1 Page at a Time isn't a journal, sketchbook, diary or calendar, according to the press material. We know what it's not -- so, what is it, exactly?

It's none of those things because it's all of those things and more. It's a bunch of paper that you'll turn into whatever you want. It's encouraging and friendly, but it gets real -- so use it as a sketchbook to jumpstart creativity, or fill it with your secrets. It'll become whatever you make of it.

It sounds like you were using this project as an opportunity to expand what you did in the book, in a sense. Were you expecting to create supplementary work for the book before hearing about the project?

I'm looking forward to using the book myself throughout the year, revisiting ideas that I've since turned the page on myself, or even completely forgotten. Because every book is a chance to make something entirely different, it'll be exciting to go through. Using Sprout by HP was my first chance to really dive into the book, and the unexpected tools, like super simple 2D capturing and even 3D rendering let me go literally beyond the page.


How did you get on the IRL Instagram kick? Was there a desire to create something a little more...tangible than you get on screen?

Tangiblity is what it's all about for me! From my "gift shop" products (http://shop.adamjk.com) to the book, it's all about finding ways to slow down, hold onto thoughts and ideas before they disappear "down the feed," and GET REAL. The "IRL Instagrams" are a fun, literal, obvious way to do that.


Sprout seems like a good fit, in the sense that it provides a sort of bridge between the digital and the real world. Are you actively looking for a way to connect the two worlds?

I am interested in bridging the gap, again that's what a lot of my work and projects are about. Slowing down, disconnecting, feeling and making things, and then bringing them back into a digital space to share (because that's just how we communicate these days). I'm not anti-internet or a luddite by any means, I love this stuff! But I like the play between physical and digital and I think there's a lot of cool stuff to be done with the combination of the two. Sprout seems like a cool way for people to get their hands "dirty," so to speak.


What was your experience like with the device?
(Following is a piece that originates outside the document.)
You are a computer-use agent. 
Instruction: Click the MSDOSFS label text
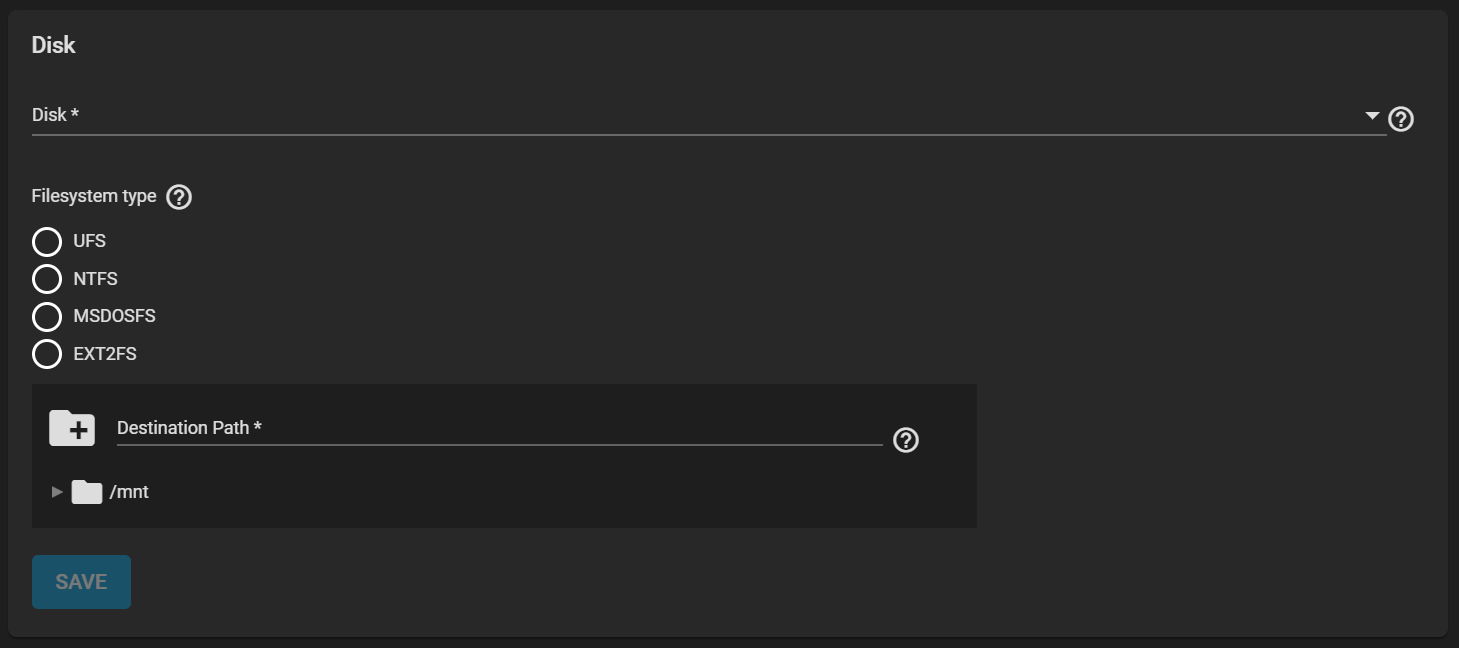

It actually all went very smoothly! The device was easy enough to dive into, exploring tools and options for creating from basic digital drawing to pulling images off the internet. I'm so used to all these steps, making, photographing, scanning, cropping -- Sprout did a lot of that intuitively, which could put a lot of new resources in people's hands.

Were you able to explore any avenues -- technological or otherwise -- that hand't been open to you?

I got to make a 3D rendered banana! That was so cool. You just put the object down and Sprout captures and digitizes, then you play with the angles and position before finalizing the render. It was super sci-fi feeling. The future is cool.

Did you hit upon any concepts you'd like to explore further? Anything that might make it into a future book or planner?

I really used it as an opportunity to respond to my own prompts rather than create new ones, but I had a lot of fun with the candy and lightbulbs -- some of that might make it into my mouth in about five minutes.